In SEO, you can always say it again

by Michael Martinez on May 30, 2008

It never ceases to amaze me how people find Web sites through the most obscure queries. You can do all the keyword research in the world and conclude you’ve never every logical phrase and expression people would use to find content you create and then look at your search referrals and see queries you never even imagined. I’ve been studying search referral data since first reading about it in 1998. Search referral strings provide you with an endless supply of active query ideas.

On a large content site you’ll get thousands of 1-hit referrals every month. It’s time-consuming to sift through the referrals to find queries that are well-used but for which you have obtained only marginally useful rankings.
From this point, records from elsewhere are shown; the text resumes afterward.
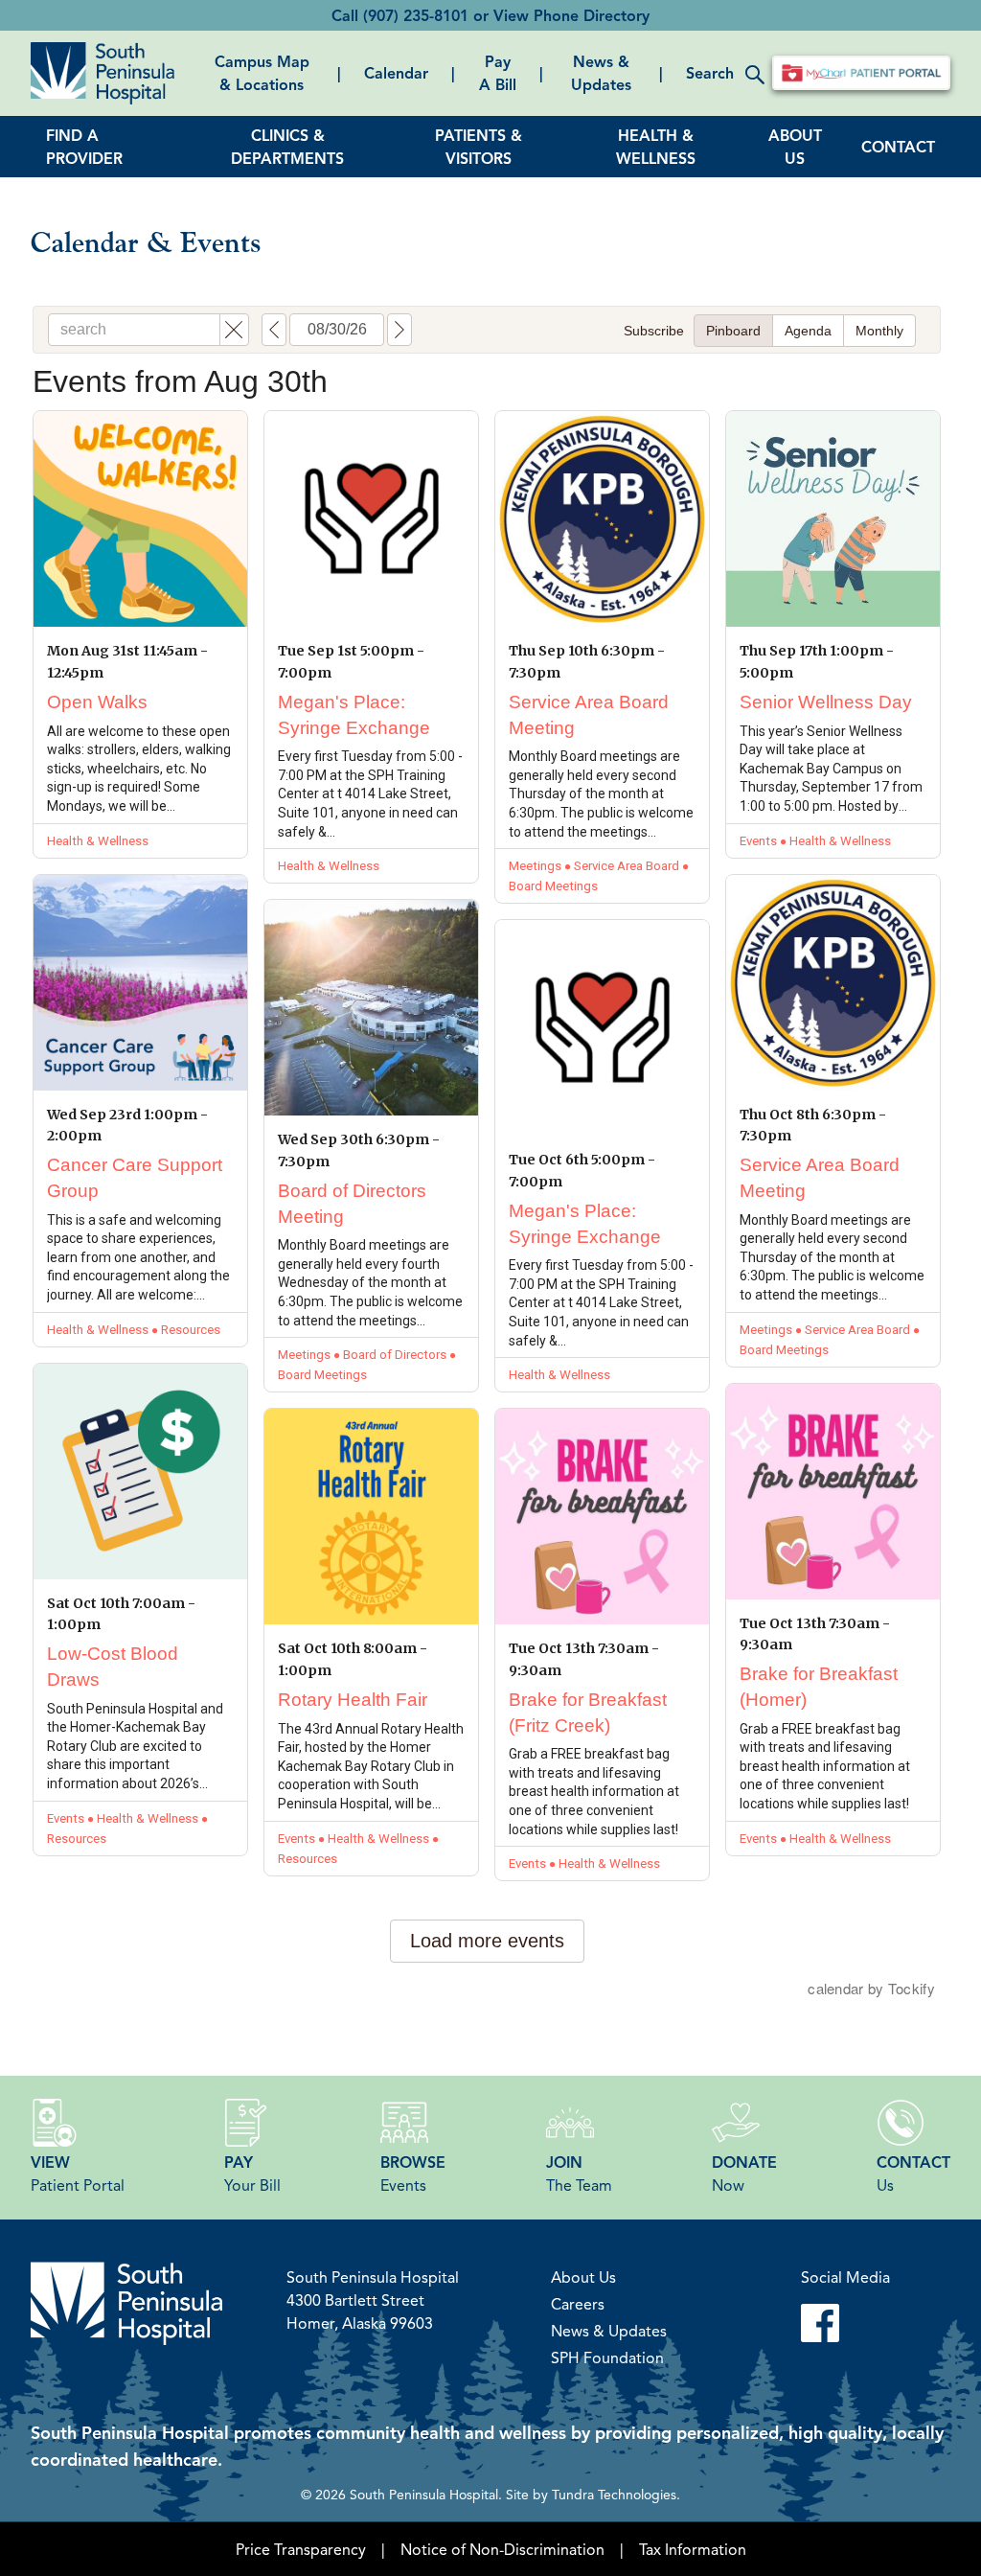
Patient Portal (78, 2173)
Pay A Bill (497, 73)
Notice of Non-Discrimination (502, 2549)
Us (913, 2173)
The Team (579, 2173)
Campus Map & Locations (262, 73)
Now (744, 2173)
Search (710, 72)
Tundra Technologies (614, 2493)
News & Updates (601, 73)
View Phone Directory (571, 15)
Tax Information (692, 2549)
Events (412, 2173)
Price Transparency (301, 2549)
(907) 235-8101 (415, 15)
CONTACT (898, 146)
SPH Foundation (607, 2357)
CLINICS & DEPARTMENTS (287, 146)
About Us (583, 2277)
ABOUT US (795, 146)
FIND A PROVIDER (84, 146)
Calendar (396, 72)
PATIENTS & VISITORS (478, 146)
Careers (578, 2304)
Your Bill (252, 2173)
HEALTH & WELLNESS (656, 146)
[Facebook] (845, 2323)
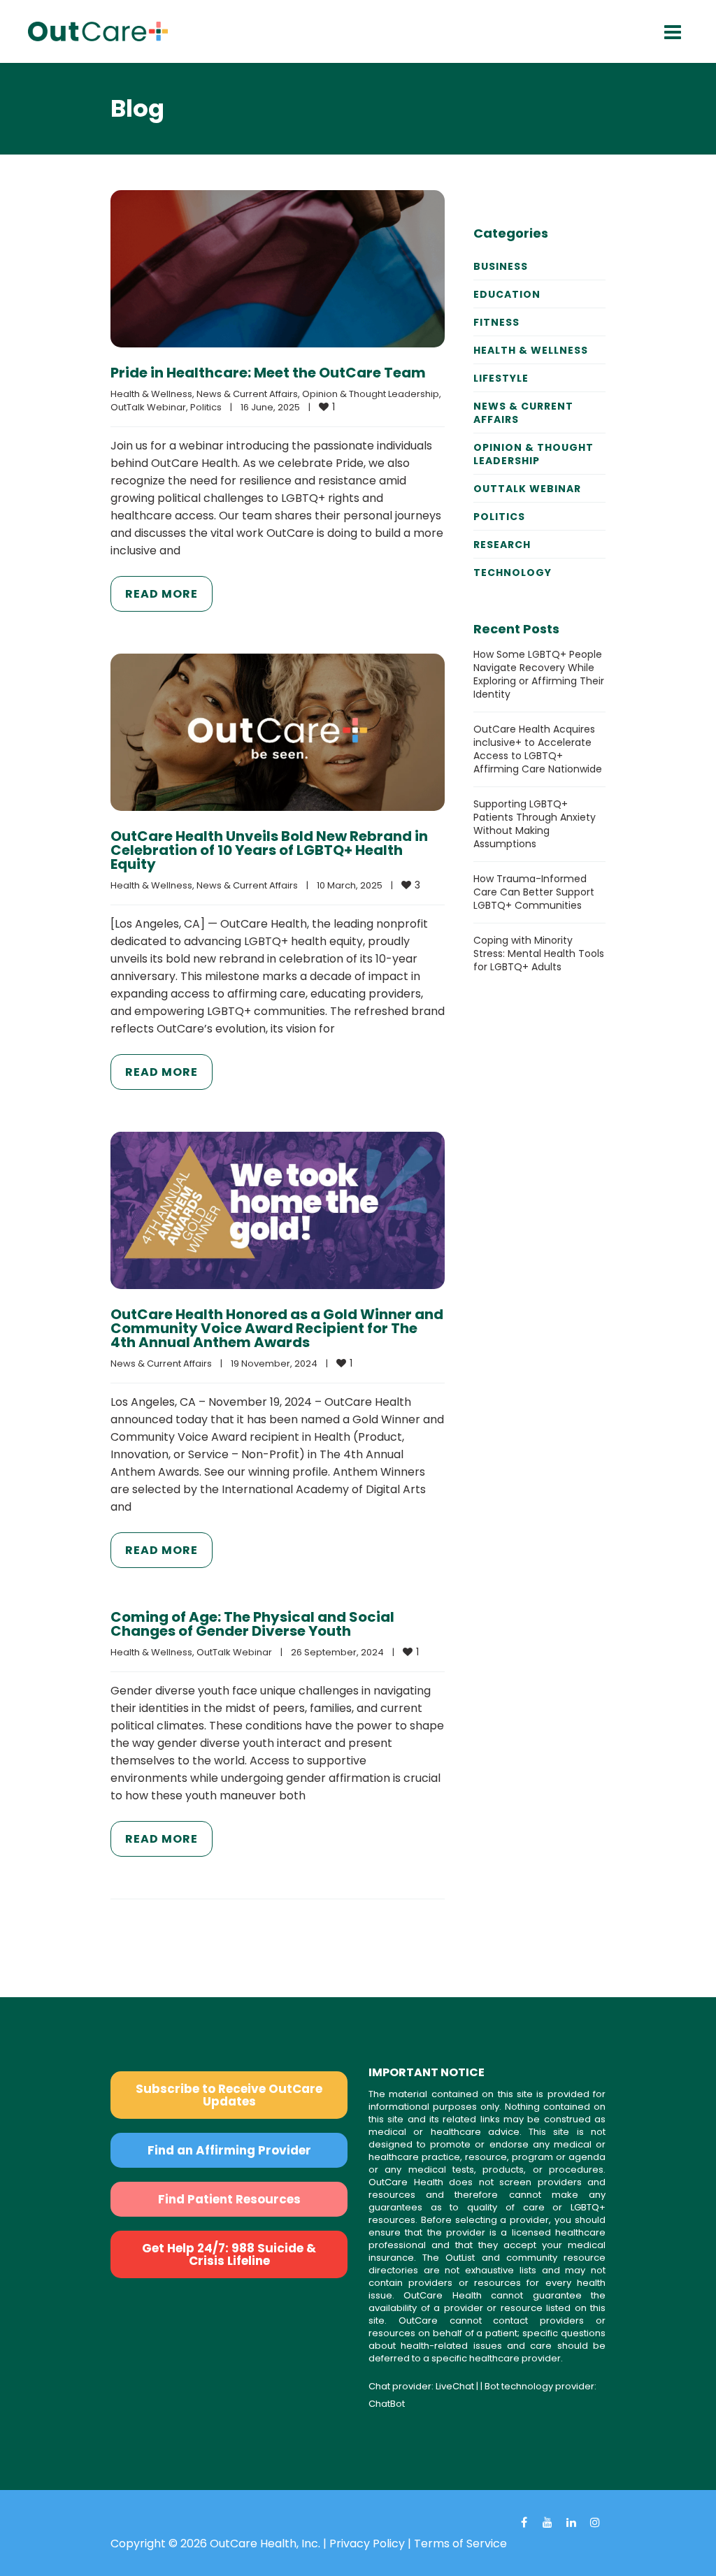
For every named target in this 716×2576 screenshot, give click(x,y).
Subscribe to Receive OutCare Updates (229, 2095)
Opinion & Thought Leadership (370, 394)
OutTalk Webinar (148, 407)
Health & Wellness (151, 394)
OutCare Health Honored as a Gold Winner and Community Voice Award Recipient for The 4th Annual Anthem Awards (276, 1328)
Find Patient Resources (229, 2199)
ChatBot (386, 2403)
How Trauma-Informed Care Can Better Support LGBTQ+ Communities (533, 892)
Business (500, 266)
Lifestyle (501, 378)
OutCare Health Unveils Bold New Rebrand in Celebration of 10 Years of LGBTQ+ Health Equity (269, 850)
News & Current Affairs (247, 394)
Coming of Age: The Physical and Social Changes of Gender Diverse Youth (252, 1624)
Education (506, 294)
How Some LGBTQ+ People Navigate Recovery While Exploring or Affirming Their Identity (538, 674)
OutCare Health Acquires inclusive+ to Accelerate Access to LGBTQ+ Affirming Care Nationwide (537, 749)
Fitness (496, 322)
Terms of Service (460, 2543)
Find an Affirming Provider (229, 2150)
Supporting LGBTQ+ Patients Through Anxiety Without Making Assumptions (534, 824)
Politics (206, 407)
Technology (512, 573)
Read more (161, 594)
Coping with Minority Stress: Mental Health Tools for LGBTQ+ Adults (538, 953)
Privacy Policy (367, 2543)
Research (502, 545)
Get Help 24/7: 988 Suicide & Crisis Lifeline (229, 2254)
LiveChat (455, 2386)
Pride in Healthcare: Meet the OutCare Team (268, 372)
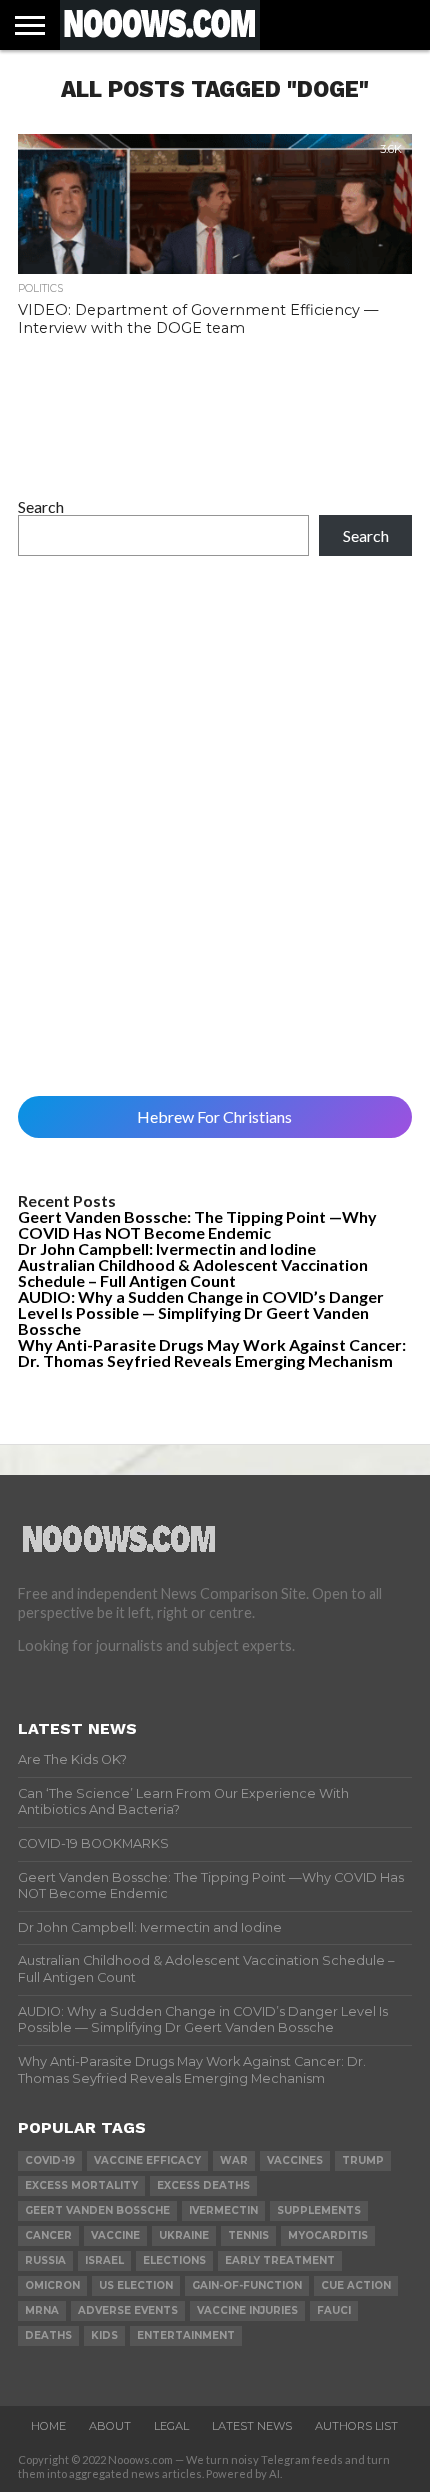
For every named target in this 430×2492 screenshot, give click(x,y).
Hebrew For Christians (214, 1116)
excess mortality (81, 2185)
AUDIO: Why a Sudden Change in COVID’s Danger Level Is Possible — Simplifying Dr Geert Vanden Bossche (201, 1312)
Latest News (252, 2426)
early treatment (280, 2260)
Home (48, 2426)
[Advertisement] (215, 826)
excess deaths (203, 2185)
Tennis (248, 2235)
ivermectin (223, 2210)
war (234, 2160)
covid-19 (50, 2160)
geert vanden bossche (97, 2210)
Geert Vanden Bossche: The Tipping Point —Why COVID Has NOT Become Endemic (197, 1224)
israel (104, 2260)
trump (363, 2160)
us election (136, 2285)
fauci (334, 2310)
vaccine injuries (247, 2310)
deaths (48, 2335)
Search (41, 506)
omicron (52, 2285)
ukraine (184, 2235)
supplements (319, 2210)
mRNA (42, 2310)
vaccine (115, 2235)
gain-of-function (247, 2285)
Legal (171, 2426)
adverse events (128, 2310)
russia (45, 2260)
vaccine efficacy (147, 2160)
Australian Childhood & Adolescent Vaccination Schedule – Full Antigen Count (193, 1272)
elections (174, 2260)
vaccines (295, 2160)
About (110, 2426)
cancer (48, 2235)
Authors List (356, 2426)
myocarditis (328, 2235)
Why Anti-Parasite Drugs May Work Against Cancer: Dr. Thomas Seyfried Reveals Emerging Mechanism (212, 1352)
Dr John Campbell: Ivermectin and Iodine (167, 1248)
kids (104, 2335)
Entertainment (186, 2335)
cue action (356, 2285)
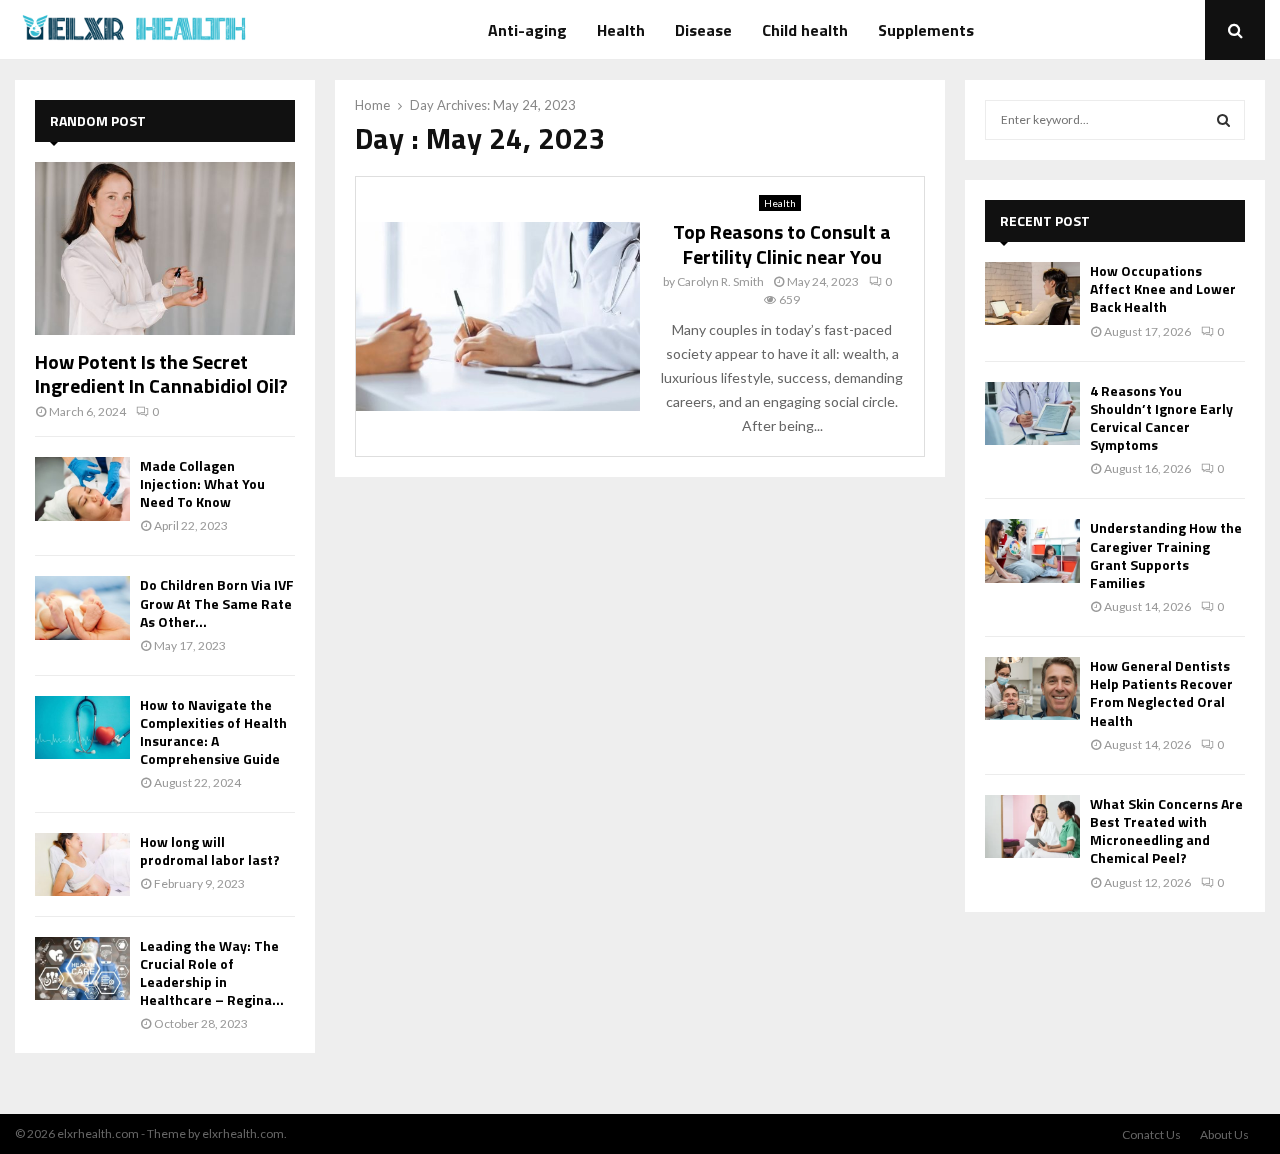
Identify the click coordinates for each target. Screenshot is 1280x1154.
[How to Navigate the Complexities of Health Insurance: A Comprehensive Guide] (82, 727)
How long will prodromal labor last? (210, 850)
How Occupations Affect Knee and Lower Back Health (1163, 288)
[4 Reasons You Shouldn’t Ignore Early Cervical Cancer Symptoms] (1032, 413)
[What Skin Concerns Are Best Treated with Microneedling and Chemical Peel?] (1032, 826)
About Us (1224, 1134)
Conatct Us (1151, 1134)
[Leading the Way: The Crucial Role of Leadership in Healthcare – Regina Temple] (82, 968)
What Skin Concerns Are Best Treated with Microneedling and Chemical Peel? (1166, 831)
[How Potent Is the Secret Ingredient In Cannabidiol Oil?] (165, 248)
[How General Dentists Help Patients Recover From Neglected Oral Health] (1032, 688)
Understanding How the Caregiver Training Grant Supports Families (1166, 555)
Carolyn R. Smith (720, 281)
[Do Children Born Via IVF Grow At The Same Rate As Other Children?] (82, 607)
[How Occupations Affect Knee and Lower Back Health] (1032, 293)
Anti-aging (527, 30)
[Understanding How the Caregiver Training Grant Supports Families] (1032, 550)
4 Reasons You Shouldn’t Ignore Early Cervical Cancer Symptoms (1161, 418)
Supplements (926, 30)
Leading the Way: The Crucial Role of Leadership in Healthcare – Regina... (212, 972)
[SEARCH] (1223, 120)
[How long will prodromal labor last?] (82, 864)
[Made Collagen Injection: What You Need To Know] (82, 488)
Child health (805, 30)
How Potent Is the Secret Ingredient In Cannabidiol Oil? (161, 373)
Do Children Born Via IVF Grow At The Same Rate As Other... (217, 602)
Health (621, 30)
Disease (703, 30)
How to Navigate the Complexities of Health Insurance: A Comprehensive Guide (213, 731)
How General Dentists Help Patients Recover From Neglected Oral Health (1161, 693)
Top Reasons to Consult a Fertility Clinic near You (782, 244)
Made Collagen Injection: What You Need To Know (202, 483)
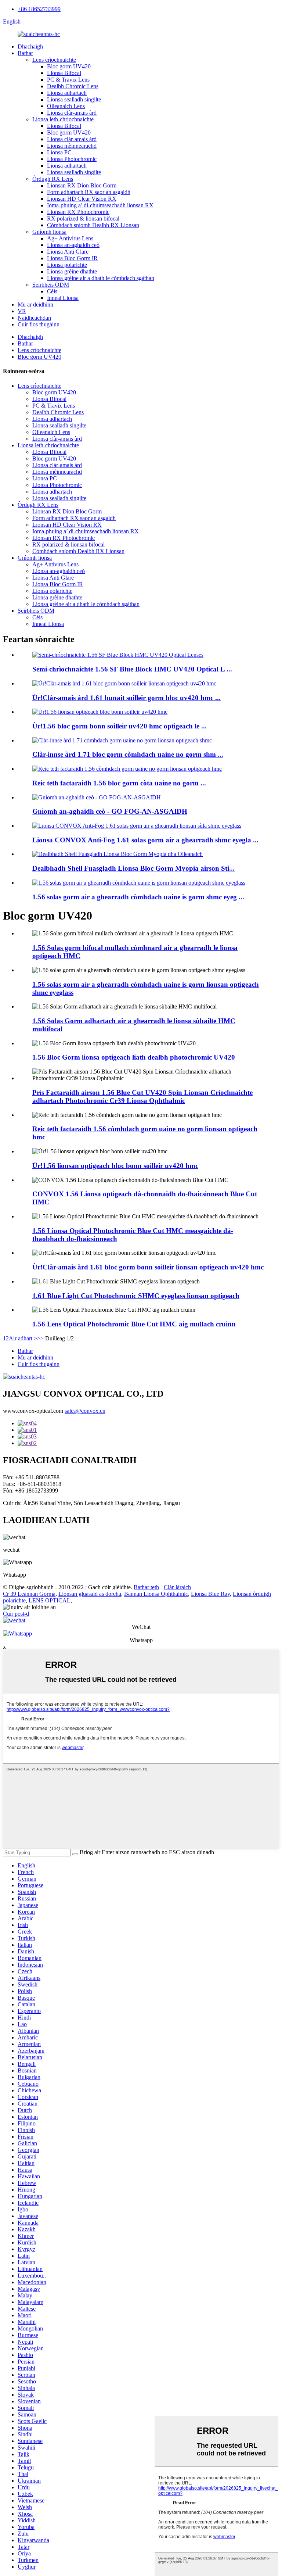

Nonetheless, you can turn Web site traffic around if you reoptimize some of your content (or add newly optimized content) to focus on those once-obscure referrals. A mere casual reference in one of your articles could align itself with the latest media buzz and you’ll suddenly be an Internet superstar as people find your site.

In the past I have written about the “golden page” effect, where a page you didn’t expect anything from rises out of obscurity to become a search engine sensation because people suddenly start searching for that exact content. But mining your search referrals doesn’t produce golden pages. It only helps you practice better search optimization. The difference is that you have to make an extra effort to improve the performance of whatever page is being found through obscure queries. With a golden page you don’t need to do any additional optimization.

Here are some example keywords that people have recently used to find content on SEO Theory:

  1. on page optimization checklist (the page was optimized for “on page optimization seo checklist”)
  2. page level seo techniques (there is no one best article but the Content Theory category rounds up a lot of them)
  3. relation between links and seo (although the Link Building and Link Theory categories may be better choices)
  4. competitor seo analysis (although the Competitive SEO Analysis category might be better)
  5. advanced seo (although the Advanced SEO category would be better)
  6. all about link building (although you could learn all about link building from our Link Building category)

So you wrote an article about “fishing through holes in the ice” and someone found it with the query “ice hole fishing”. Hey, cool. But when you search for your page in the results you don’t see it anywhere. What’s up with that? Could be normal churn. Could be they had a different data center than you. Could be they’re using a different search tool than you are.

You can rewrite the article, write a new article, or point some links at the old article with the new keywords as anchor text (which I’ve done here). None of these techniques by themselves will guarantee you improvement in your search results. This is where the SEO Method comes in to play: you experiment, you evaluate what happens, and (if necessary) you adjust what you’ve done.

Before rewriting an article or writing a new article, your easiest path to eventual search results improvement is to point some new anchor text at your old content. There’s nothing wrong with expanding the scope of your inbound anchor text, especially if it’s relavent to the topic and you feel the article really does provide a satisfying user experience. Of course, in our industry, nearly everyone decides that the merest mention of a keyword on a page makes it relevant and worthy of ranking first for a query. That’s not quite what I have in mind, but see what you can live with.

Revisiting old topics through new links and new copy reinforces your perceived authority on those topics and keeps your passion engaged. You can help yourself more easily through consistent gentle reminders to your readers of past activity than by begging for links from other sites. If you show people you’re serious about a topic, someone will eventually link to you with relevant keywords anyway.

{ 1 comment… read it below or add one }

Barbara Davis 05.30.08 at 12:42 pm

I had to register today because I soooo much enjoy this Seo-theory blog. I came accross it in late March 2008 and have now read through all the archives as it’s great Food for the SEO Mind.

My first revelation came after reading the information on what makes a good new, intermediate, journeyman, and master SEO….so how did I stack up? Definitely intermediate but since my primary business website is #2 in a competitive query space searched upon 248 times daily I guess I’m gettin the job done.

Here’s my two key points on what an advanced SEO should experience.

#1 If you have regularly been experimenting, evaluating, and adjusting not because you read it in this blog, but because you have reverse engineered thousands of websites over the last couple of years on sites you’re competing with to see what the heck got them superior SERP results….and you implemented the good stuff (white hat), and it worked marvelously then you’re absolutely on your way up to advanced. (I’m still not sure on what makes a Master).

#2 If you’ve been reading the archives on this blog, and you find about five or six pages where you were ALREADY doing what is written about, and it works wonderfuly, and you have never seen this technique or content on any other blog, then you know you’re on the right track and have good instincts as an SEO.

(Two of the most powerful things I’ve been using that works like a charm in advancing sites, pages and rankings are “internal linking” and “outbound linking to authority pages” (not competing pages but authority pages like government or industry associations this helps for reputation).